In her sixth State of the State address, delivered on Jan. 29, Ms. Granholm called for as many as 100 new small high schools to help stem the dropout rate, starting as early as 2009.

The Democratic governor also sounded the horn for proposals she made last year: mandatory full-day kindergarten, a law raising the mandatory school-attendance age to 18, and a program geared to helping school districts replicate Kalamazoo’s free-college-tuition plan.

Those and other proposals were swept aside in the 2007 legislative session as lawmakers battled over filling budget holes for the current fiscal year, which began Oct. 1.

Without the deficits of recent years, the governor pledged no new taxes or fees. She also indicated she would ask for a boost in school aid as well as money to expand preschool programs in her Feb. 7 budget blueprint.

Reiterating her theme that investments in education are an important part of her solution to the state’s stubborn fiscal woes, Gov. Granholm said the state cannot tolerate the current dropout rate, which might be as high as one-quarter of students entering high school. Raising the required school-attendance age to 18 from 16—a move promoted by the nation’s largest teachers’ union, the National Education Association—is a start but not enough, she argued.
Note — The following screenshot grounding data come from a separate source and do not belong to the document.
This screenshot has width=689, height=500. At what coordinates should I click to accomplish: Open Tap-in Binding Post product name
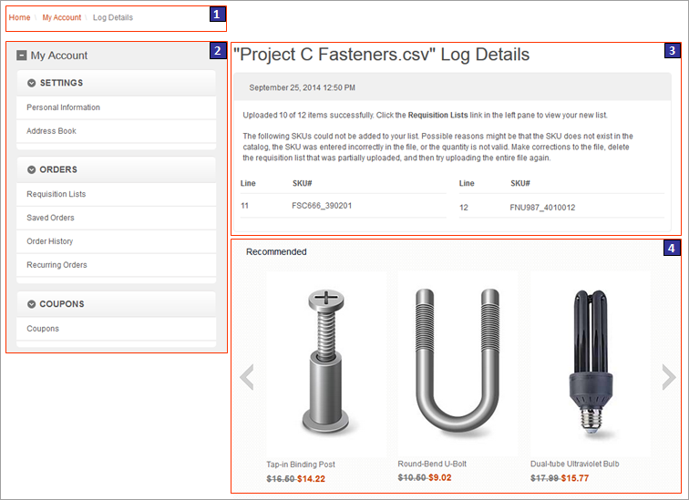point(301,464)
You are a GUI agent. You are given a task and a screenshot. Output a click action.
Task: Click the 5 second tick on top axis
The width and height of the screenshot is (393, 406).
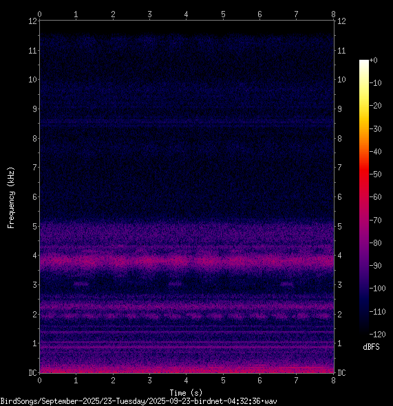[223, 14]
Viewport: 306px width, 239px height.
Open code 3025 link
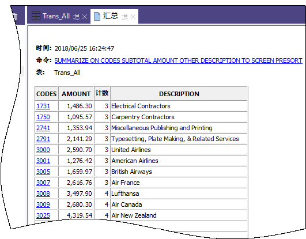[x=43, y=215]
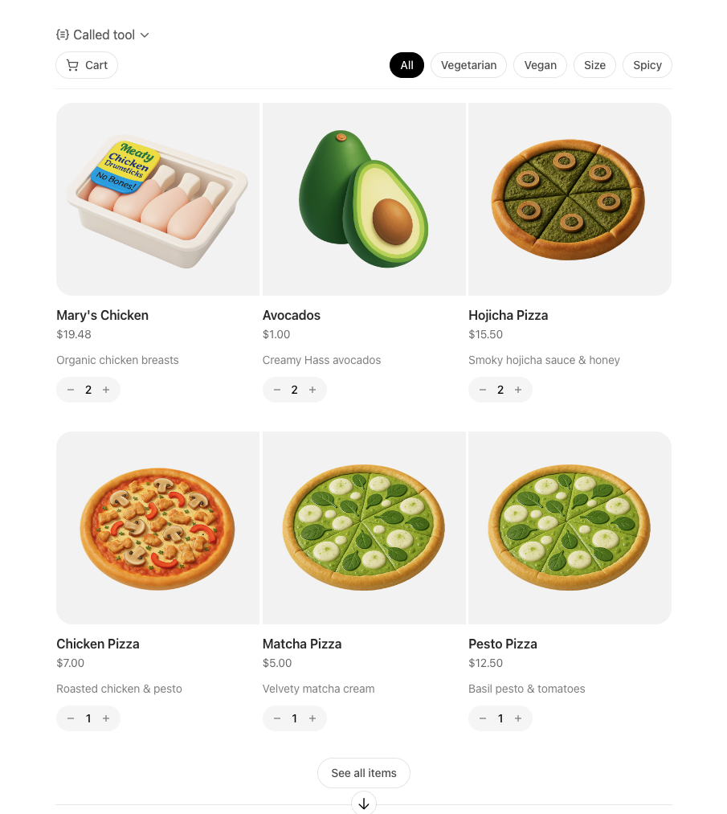This screenshot has width=727, height=814.
Task: Apply the "Vegan" filter
Action: pyautogui.click(x=540, y=65)
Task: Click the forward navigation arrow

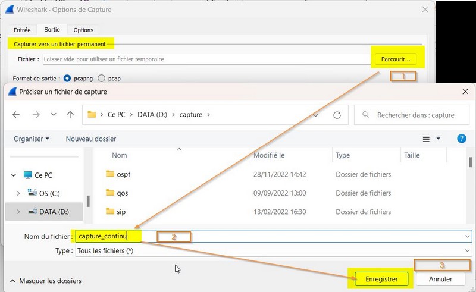Action: pyautogui.click(x=35, y=115)
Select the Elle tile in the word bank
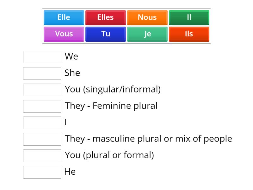The image size is (253, 190). pyautogui.click(x=63, y=17)
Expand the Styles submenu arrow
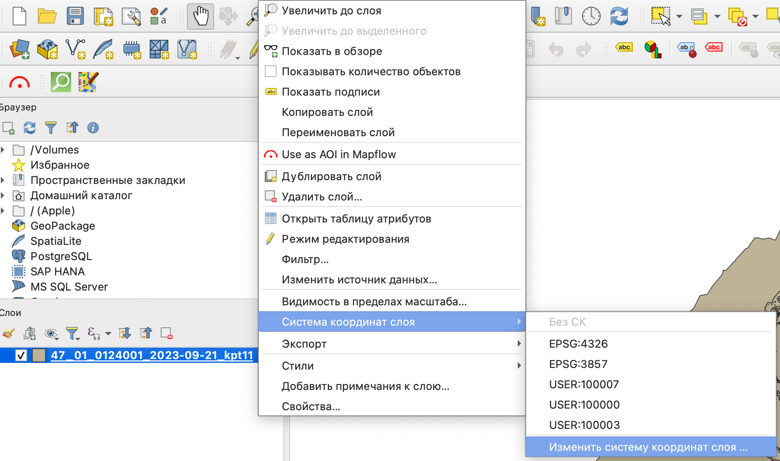 click(x=519, y=366)
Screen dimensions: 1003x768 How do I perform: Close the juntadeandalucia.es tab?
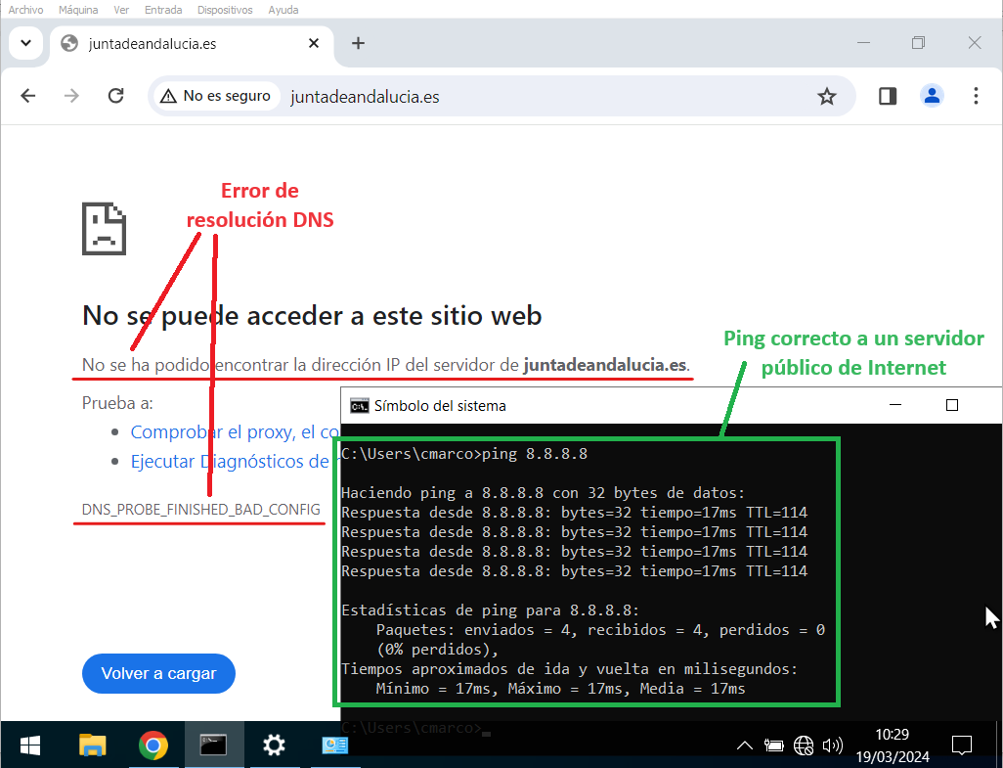(x=314, y=43)
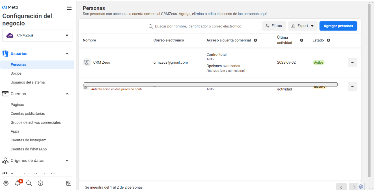Expand the Orígenes de datos section
Viewport: 375px width, 190px height.
[x=67, y=161]
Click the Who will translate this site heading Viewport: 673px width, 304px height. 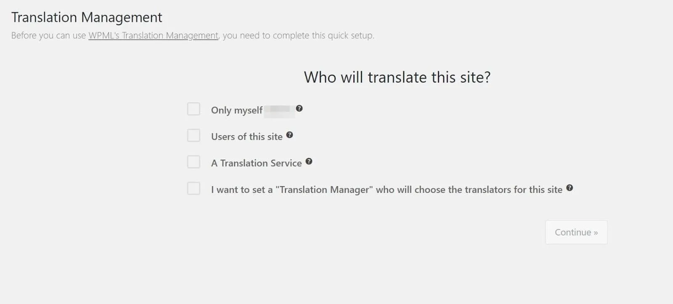coord(397,77)
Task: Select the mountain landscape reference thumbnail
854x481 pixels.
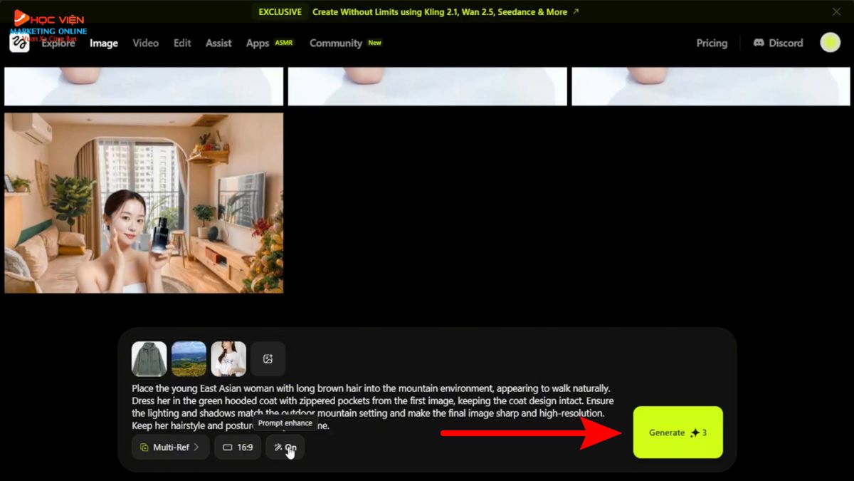Action: click(189, 359)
She said large, impersonal high schools need to be replaced by ones that “use firm discipline and strong relationships” to help students achieve. The governor said she will raise the $300 million needed for the plan by borrowing against future state school aid that she anticipates will not be needed as the result of a court decision.

Political, business, and education leaders in a number of states have been pressing for smaller high schools, fueled in part by interest from the Bill & Melinda Gates Foundation.

In New York City, a group of small high schools that opened in 2002 has seen more students graduate on time than in other schools, researchers say.

Fiscal Caution

The Michigan legislature’s top Republican leader did not take issue with Ms. Granholm’s goals but expressed doubt that the state would be able to afford the proposals this year.

“We need to be upfront that this is a year about living within our means,” said Matt Marsden, a spokesman for Senate Majority Leader Mike Bishop. “We still face fiscal challenges.”

James M. Sandy, the executive director of Business Leaders for Educational Excellence, an affiliate of the state chamber of commerce, said his group favors smaller high schools, but with the option that business or community groups could run them.

Improving schools is a better approach to the dropout problem than raising the compulsory-schooling age, he added. “The problem needs to be fixed in other ways, right down to identifying students at risk of dropping out in the 6th or 7th grade,” he said.

On the higher education front, Gov. Granholm wants to reward colleges and universities when their students complete their degrees.

Additional rewards would come from creating opportunities for low-income students and finding ways to turn research ideas into businesses.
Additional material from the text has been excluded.